O Linux para não-nerds
Estou há mais de mês usando o Ubuntu sem encostar no terminal (terminal é aquele bicho assustador que pede comandos em texto com códigos secretos que só os nerds entendem).
(Aí hoje, quando me dei conta disso, abri o terminal para dar um apt-get autoremove só pra ver se tinha alguma ponta solta.)
E hoje olhando o canal #ubuntu-br no irc pensei uma coisa.
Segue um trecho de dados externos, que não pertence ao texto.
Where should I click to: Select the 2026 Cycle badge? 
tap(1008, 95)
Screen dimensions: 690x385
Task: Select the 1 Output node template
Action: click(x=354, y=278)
Acho que o problema principal do Linux não é que ele dá muito problema e as soluções são complicadas. O problema é que os caras que são muito nerds e usam o Linux compulsivamente ficam levando o sistema por caminhos tortos e fazendo coisas que um usuário normal não-nerd nunca precisa fazer. Como compilar coisas. Programas coisas. Testar coisas em estágio über alpha.
Claro que vez ou outra o Linux dá erro quando você quer gravar um CD, mas isso nem é o que mais acontece. Esses problemas de hardware costumam ser consequência de falta de suporte.
Quando comecei a usar o Ubuntu vivia arrumando encrenca com programas por aqui e por ali. Mas eu estava de férias e não tinha mais o que fazer. Agora, estudando e trabalhando, usando só navegador-messenger-editor de texto o meu Ubuntu se comporta como qualquer usuário desinformado gostaria que ele se comportasse. Você clica e ele faz. Digita e ele escreve.
Linux -- de um modo geral, porque eu conheço mesmo é o Ubuntu -- não é assim complicado. Ele só é um bocado complicável. E, de certa forma, no Windows o que me deixava aborrecida era justamente o fato dele não te deixar complicar nada nem um pouquinho. Chegava a ser irritante.